PECHINO (WSI) – Le riforme economiche e politiche decennali approvate a novembre in Cina sono considerate rivoluzionarie, perché smantellano il modello Deng” che ha fatto crescere vertiginosamente il Paese per 30 anni, ma che ora appare inadeguato.
La crescita accelerata ottenuta dal modello di Deng Xiaoping, infatti, si basava troppo su investimenti che finiscono in settori improduttivi, generano debito pubblico, mostruosità ambientali, alti tassi di corruzione ed emergenza sociale.
Ora, invece, l’imperativo sarà dimenticare le accelerazioni del Pil a cui il mondo intero ha assistito negli ultimi anni e puntare sulla qualità, abbandonando la febbre speculativa della bolla immobiliare e concentrandosi sulla politica fiscale.
Queste riforme cambieranno dunque in modo radicale il modo in cui è governato il Paese più grande del mondo.
Il Terzo plenum ha lanciato riforme senza precedenti, che permetteranno di ridurre gli ostacoli normativi per le imprese commerciali, di consegnare ai residenti rurali un maggiore controllo sulla loro terra e di liberalizzare il settore finanziario.
Ai contadini, per esempio, sarà concesso di offrire sul mercato la terra che coltivano o di accedere a crediti per continuare a lavorarla per aziende agricole più efficienti. Chi deciderà di andare in città potrà avere più facilmente accesso a una residenza urbana, per poter ottenere gli stessi servizi e diritti dei cittadini.
Il nuovo meccanismo di sistema fiscale e di controllo del debito impedirà ai governi locali di utilizzare in modo improprio le risorse che hanno a disposizione, al fine di raggiungere obiettivi economici a breve termine. Inoltre, il governo centrale potrà finanziare le politiche sociali necessarie per gli anni a venire. Pechino sarà così in grado di allocare maggiori risorse nazionali per i beni pubblici, come la sanità, il benessere e l’educazione.
Queste riforme, poi, saranno affiancate da una grande campagna anticorruzione che intende colpire sia i “pezzi grossi” sia i funzionari locali. È una lotta dietro le quinte dove il rispetto dello Stato di diritto, così come lo intendiamo noi, non è certo una priorità.
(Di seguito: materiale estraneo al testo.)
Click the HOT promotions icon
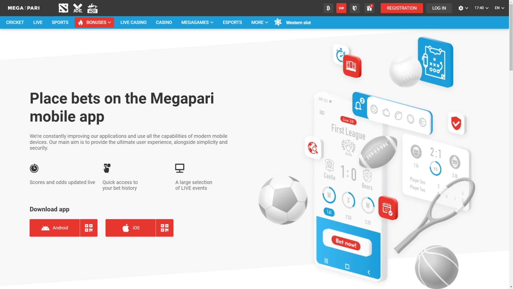Viewport: 513px width, 289px height. (92, 8)
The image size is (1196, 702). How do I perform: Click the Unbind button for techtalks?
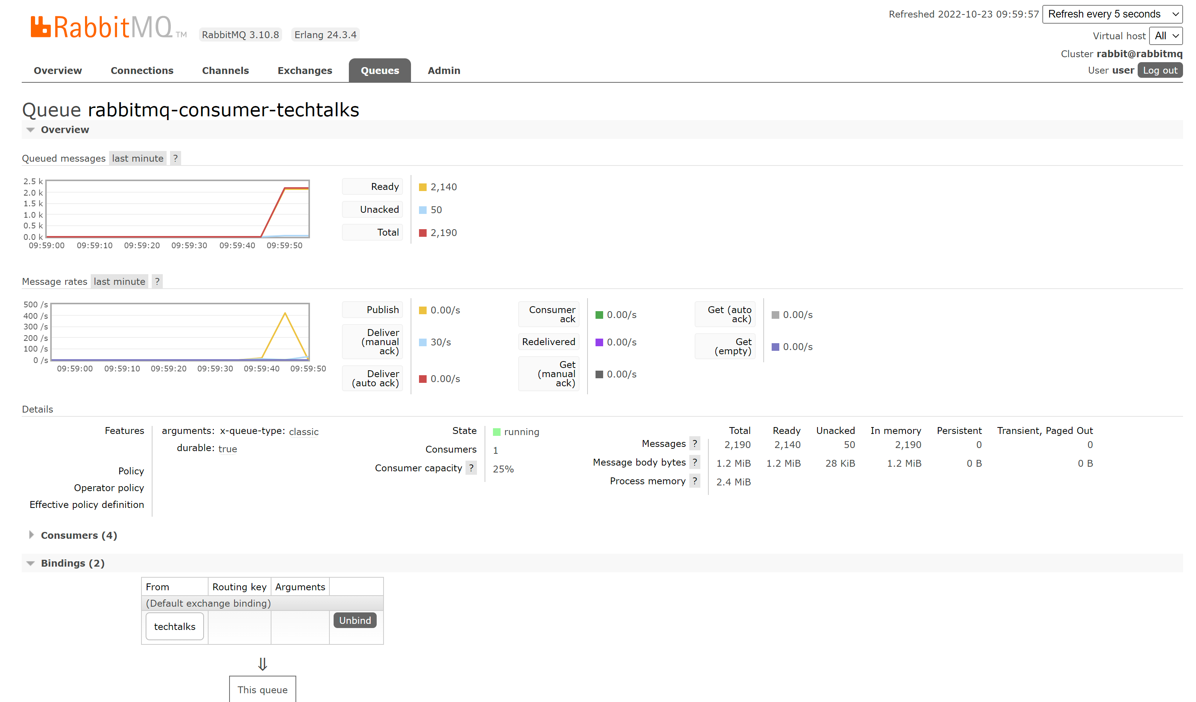[354, 620]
In quest’ottica i sistemi giudiziari di ogni giurisdizione saranno ritenuti responsabili, al cospetto della Corte più alta. La vittima più celebre è finora Bo Xilai – l’ex leader di Chongqing e membro del Politburo caduto in disgrazia e condannato all’ergastolo – ma proprio in questi giorni si sta consumando la nemesi di Zhou Yongkang, grande protettore di Bo ed ex zar della sicurezza di Stato.
Il Terzo Plenum ha inoltre segnato un punto di svolta in ambito politico, dando il via a un passaggio da un sistema in stile sovietico a uno più simile a quello semi-presidenziale in stile francese. Il Politburo si sposterà dunque al centro della governance politica, consolidando ulteriormente la sua autorità costituzionale. In questo modo il Governo sarà migliore in termini di efficienza e apparirà più competente, reattivo ed abile.
Secondo il segretario generale Xi Jinping, la Cina diventerà la più grande economia del mondo. E seguendo la traiettoria attuale, il Dragone potrebbe diventare una vera grande potenza – economicamente, politicamente e militarmente – entro la metà di questo secolo.
Ma tutto questo potenziale non può essere realizzato senza un sistema coerente e valido e senza una governance politica idonea per il paese. Per cui, al fne di raggiungere tale obiettivo, quello che è successo lo scorso novembre a Pechino potrebbe rivelarsi ben più utile di quanto molti non credano.